Background: Histological identification of liver nodules between hepatocellular carcinoma (HCC) and other lesions can be full of challenges sometimes, especially in fine-needle aspiration (FNA) biopsies. Our aim was to investigate the efficacy of combined use of Arginase-1, Glypican-3 (GPC-3), heat shock protein 70 (HSP70) and cytokeratin 7 (CK7) in differentiating these lesions in FNA biopsies. Methods: Immunohistochemistry for these four markers was done in 45 HCCs, 22 metastatic carcinoma, 15 intrahepatic cholangiocarcinoma, 12 hepatocellular adenoma, 8 focal nodular hyperplasia, 12 large regenerative nodules arising in cirrhotic livers, and 10 specimens of normal liver tissues. Results: Arginase-1 reactivity was present in 43 of 45 HCCs (96.0%) and all of the benign liver lesions recruited in this study but not in any of MCs and ICCs (P < 0.001).
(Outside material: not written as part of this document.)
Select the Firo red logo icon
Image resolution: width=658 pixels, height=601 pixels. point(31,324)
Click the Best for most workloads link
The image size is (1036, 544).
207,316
GPC-3 stained 37 of 45 HCCs (82%) and only 1 of 22 MCs (5%), however, all cases of ICCs and the other benign lesions were negative for GPC-3 expression (P < 0.05). HSP70 showed markedly immunoreactivity in progressive tumors, 38 of 45 HCCs (84%), 18 of 22 MCs (82%), and 11 of 15 ICCs (73%), but was negative for all of the benign cases (P < 0.001). All ICCs showed diffused and strong immunostaining for CK7, but only 3 of 45 HCCs (7%) were detected to react with CK7. The combination of the four immunostaining markers for the diagnosis of HCC could raise the sensitivity and specificity to 98% and 100%, respectively. Conclusion: This study demonstrates that Arginase-1 is an extremely effective and specific immunohistochemistry marker for confirming hepaticorigin, while GPC-3 and HSP70 is typically positive in malignant lesions. Our results indicated the accuracy of diagnosis can be enhanced by their combination of these four markers.